Exactly how many lines below mention "plus"? Answer with that number alone.

Input data:

* * *

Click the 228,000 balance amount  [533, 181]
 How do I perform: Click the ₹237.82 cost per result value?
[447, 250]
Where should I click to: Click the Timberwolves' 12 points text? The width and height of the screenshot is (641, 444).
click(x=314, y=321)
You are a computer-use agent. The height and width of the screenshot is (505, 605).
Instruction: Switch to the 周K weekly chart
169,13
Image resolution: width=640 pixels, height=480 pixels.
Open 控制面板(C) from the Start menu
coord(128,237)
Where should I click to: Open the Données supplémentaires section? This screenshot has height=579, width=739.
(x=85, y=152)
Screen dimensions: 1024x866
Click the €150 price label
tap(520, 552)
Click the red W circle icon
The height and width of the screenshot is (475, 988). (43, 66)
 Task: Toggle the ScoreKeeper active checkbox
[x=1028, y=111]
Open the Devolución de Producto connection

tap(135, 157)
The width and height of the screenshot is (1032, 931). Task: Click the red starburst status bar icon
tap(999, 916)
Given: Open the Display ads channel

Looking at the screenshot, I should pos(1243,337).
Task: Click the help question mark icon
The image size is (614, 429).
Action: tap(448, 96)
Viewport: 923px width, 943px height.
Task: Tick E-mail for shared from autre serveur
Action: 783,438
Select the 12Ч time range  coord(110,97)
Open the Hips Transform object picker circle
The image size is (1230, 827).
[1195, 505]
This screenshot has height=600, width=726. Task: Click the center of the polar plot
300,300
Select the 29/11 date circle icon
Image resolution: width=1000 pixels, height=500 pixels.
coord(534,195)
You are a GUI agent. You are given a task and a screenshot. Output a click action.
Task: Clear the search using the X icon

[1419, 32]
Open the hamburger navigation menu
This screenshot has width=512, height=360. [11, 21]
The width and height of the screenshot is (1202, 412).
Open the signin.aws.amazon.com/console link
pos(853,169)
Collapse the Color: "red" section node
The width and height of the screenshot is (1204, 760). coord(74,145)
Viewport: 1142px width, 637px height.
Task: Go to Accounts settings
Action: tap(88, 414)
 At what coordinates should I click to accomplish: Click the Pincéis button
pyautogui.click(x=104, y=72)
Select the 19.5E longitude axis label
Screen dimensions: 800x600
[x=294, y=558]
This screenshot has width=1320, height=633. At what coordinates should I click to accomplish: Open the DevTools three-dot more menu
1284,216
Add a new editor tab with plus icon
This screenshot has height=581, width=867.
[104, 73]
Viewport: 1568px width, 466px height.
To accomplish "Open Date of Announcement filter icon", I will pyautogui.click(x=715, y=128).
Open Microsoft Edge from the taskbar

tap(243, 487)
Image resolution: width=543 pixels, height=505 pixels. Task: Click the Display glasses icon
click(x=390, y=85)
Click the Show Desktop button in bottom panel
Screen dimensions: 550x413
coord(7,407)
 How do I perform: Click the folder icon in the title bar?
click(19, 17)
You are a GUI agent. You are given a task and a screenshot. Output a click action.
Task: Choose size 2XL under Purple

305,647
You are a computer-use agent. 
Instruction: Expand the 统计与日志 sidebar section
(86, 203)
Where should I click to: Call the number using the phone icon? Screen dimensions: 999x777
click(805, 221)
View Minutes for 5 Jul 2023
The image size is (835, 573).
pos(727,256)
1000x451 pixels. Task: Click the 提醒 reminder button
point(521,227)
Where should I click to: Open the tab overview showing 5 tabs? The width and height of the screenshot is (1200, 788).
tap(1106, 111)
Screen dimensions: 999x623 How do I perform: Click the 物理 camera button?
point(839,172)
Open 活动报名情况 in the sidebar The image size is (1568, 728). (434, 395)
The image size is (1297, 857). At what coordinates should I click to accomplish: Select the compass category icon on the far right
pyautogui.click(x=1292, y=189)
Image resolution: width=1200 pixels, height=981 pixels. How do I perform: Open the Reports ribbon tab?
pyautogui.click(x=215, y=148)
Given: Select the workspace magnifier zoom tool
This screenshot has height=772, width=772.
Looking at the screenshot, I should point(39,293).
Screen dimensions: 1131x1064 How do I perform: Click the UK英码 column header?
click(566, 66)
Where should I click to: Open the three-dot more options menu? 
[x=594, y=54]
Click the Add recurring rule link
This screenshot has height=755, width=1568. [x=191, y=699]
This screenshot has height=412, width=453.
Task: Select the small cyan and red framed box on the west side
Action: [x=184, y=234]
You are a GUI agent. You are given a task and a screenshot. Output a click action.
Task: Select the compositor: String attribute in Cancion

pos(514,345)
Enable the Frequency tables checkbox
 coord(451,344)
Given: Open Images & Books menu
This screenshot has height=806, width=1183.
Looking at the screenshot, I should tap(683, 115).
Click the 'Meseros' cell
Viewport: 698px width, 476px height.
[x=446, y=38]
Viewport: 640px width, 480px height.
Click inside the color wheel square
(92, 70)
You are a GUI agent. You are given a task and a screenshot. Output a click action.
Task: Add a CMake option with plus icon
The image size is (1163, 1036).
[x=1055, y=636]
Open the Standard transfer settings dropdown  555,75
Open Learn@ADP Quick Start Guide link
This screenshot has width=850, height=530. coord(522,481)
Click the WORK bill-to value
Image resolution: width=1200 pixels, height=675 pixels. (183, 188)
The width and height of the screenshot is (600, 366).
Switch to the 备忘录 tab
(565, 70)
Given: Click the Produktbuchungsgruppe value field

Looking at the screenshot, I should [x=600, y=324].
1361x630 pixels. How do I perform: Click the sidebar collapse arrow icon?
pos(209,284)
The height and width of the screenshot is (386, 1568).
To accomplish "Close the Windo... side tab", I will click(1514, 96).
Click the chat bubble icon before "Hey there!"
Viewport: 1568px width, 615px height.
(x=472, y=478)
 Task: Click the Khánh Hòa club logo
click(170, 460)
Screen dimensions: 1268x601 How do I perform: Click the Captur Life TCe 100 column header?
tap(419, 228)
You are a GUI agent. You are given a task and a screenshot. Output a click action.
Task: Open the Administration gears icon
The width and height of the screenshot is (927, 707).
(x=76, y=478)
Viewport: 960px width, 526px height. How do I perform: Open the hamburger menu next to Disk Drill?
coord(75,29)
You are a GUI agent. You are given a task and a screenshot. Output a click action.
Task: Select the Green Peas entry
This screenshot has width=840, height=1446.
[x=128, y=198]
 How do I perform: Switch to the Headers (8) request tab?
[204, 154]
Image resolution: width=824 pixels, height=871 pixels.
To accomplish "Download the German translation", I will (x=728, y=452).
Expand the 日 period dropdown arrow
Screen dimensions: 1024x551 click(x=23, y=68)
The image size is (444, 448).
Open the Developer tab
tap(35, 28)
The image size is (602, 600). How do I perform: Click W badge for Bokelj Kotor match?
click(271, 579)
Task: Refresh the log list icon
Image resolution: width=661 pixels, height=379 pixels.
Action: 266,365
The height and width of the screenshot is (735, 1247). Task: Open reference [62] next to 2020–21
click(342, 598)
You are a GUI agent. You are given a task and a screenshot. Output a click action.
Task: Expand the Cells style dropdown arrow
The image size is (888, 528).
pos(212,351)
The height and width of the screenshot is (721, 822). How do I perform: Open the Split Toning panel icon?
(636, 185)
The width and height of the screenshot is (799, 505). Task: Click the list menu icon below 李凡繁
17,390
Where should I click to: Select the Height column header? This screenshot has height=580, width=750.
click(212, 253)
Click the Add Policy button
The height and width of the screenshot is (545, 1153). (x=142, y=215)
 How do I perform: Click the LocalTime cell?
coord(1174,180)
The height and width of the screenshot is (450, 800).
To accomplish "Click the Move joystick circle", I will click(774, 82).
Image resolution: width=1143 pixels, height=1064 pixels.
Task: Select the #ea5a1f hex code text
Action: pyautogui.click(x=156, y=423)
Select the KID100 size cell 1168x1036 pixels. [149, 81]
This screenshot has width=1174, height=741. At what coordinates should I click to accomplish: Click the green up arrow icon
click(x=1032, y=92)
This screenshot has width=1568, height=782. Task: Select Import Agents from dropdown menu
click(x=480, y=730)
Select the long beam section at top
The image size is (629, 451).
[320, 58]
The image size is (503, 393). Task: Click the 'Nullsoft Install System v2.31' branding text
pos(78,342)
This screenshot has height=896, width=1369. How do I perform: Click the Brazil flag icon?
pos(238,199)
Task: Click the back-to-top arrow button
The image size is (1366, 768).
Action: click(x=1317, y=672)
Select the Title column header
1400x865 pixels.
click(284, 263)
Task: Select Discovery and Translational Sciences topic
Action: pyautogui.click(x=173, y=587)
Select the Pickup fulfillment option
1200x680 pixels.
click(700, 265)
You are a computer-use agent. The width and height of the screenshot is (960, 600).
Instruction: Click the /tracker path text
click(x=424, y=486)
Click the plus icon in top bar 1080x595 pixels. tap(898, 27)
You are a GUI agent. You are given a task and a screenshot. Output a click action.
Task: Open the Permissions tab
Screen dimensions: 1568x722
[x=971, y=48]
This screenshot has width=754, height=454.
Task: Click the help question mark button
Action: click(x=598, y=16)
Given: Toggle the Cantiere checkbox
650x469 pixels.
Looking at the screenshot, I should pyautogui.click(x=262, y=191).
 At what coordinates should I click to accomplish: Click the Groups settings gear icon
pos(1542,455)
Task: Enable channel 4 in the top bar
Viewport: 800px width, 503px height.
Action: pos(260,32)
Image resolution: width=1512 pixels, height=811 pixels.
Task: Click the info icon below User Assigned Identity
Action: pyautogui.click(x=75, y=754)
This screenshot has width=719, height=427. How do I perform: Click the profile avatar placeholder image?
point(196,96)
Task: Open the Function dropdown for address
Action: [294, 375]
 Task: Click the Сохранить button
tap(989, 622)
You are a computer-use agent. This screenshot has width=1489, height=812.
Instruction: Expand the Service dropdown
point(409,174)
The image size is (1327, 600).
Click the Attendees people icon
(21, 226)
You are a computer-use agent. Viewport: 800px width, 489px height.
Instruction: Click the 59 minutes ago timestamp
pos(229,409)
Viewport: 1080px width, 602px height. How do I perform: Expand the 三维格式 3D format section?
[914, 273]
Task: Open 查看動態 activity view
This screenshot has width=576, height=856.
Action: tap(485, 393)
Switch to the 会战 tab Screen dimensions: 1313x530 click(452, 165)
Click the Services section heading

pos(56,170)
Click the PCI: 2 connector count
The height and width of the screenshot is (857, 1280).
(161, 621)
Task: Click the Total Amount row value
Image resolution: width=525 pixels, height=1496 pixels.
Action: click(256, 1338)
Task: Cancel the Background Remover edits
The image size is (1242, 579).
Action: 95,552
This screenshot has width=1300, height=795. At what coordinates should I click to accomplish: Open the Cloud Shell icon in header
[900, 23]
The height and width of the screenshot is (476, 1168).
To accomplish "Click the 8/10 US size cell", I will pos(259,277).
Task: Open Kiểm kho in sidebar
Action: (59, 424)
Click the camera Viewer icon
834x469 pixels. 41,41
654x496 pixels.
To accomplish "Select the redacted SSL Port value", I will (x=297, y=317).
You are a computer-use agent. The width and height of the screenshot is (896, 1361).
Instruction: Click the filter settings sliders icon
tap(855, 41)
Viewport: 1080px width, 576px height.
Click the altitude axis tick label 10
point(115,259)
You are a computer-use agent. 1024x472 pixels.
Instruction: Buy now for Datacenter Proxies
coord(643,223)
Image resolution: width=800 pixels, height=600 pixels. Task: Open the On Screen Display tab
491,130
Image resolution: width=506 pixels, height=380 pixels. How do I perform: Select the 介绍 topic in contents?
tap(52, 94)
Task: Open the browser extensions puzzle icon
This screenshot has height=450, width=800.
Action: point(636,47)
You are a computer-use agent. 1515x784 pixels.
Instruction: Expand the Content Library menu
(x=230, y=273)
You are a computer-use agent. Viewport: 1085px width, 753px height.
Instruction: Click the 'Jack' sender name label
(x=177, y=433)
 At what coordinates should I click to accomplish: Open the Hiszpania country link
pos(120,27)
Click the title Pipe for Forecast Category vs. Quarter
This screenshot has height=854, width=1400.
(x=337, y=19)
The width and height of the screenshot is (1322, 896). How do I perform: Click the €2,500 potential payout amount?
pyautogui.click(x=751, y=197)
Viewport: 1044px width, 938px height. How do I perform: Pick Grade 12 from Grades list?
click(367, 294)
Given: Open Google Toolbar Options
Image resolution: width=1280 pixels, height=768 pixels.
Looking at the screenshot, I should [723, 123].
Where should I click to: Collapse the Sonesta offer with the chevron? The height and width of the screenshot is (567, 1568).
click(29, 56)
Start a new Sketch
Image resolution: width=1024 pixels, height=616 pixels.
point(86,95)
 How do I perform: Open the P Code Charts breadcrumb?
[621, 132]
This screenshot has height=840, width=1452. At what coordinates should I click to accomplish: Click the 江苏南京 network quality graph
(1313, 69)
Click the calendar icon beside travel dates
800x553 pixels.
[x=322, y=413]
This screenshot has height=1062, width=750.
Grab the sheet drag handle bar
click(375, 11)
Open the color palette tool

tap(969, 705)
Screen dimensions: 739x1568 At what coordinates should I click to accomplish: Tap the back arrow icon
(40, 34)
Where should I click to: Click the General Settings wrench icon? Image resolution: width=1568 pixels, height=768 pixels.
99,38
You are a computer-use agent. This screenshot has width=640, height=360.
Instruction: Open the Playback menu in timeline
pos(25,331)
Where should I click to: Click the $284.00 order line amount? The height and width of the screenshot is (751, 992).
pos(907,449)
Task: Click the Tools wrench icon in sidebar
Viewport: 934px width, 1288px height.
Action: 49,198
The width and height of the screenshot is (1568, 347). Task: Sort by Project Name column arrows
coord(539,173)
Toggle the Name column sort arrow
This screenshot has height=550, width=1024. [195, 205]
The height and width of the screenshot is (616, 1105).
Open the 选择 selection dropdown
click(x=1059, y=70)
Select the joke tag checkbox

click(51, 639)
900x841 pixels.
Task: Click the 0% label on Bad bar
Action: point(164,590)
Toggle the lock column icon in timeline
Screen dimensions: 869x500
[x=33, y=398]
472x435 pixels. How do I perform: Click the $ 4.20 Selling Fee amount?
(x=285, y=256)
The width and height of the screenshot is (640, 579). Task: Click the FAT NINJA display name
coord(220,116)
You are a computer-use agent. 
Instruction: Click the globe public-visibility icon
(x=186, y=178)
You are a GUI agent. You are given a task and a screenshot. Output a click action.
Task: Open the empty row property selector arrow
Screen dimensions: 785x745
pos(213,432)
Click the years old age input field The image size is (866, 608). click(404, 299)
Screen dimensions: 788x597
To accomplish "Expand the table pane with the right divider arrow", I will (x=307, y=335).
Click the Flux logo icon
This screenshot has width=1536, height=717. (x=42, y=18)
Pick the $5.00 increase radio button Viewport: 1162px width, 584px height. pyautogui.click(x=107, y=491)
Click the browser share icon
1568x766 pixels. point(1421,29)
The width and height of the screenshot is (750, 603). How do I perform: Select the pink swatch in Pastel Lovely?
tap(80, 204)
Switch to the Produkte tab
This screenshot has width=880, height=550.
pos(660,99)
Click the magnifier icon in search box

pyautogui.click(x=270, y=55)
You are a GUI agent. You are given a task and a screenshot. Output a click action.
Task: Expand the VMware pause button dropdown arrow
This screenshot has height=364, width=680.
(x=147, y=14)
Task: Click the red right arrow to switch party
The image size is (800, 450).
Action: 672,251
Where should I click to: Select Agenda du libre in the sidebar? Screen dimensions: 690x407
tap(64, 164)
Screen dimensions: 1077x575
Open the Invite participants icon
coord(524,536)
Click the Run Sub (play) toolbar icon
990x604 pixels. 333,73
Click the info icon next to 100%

* * *

Exercise solution:
3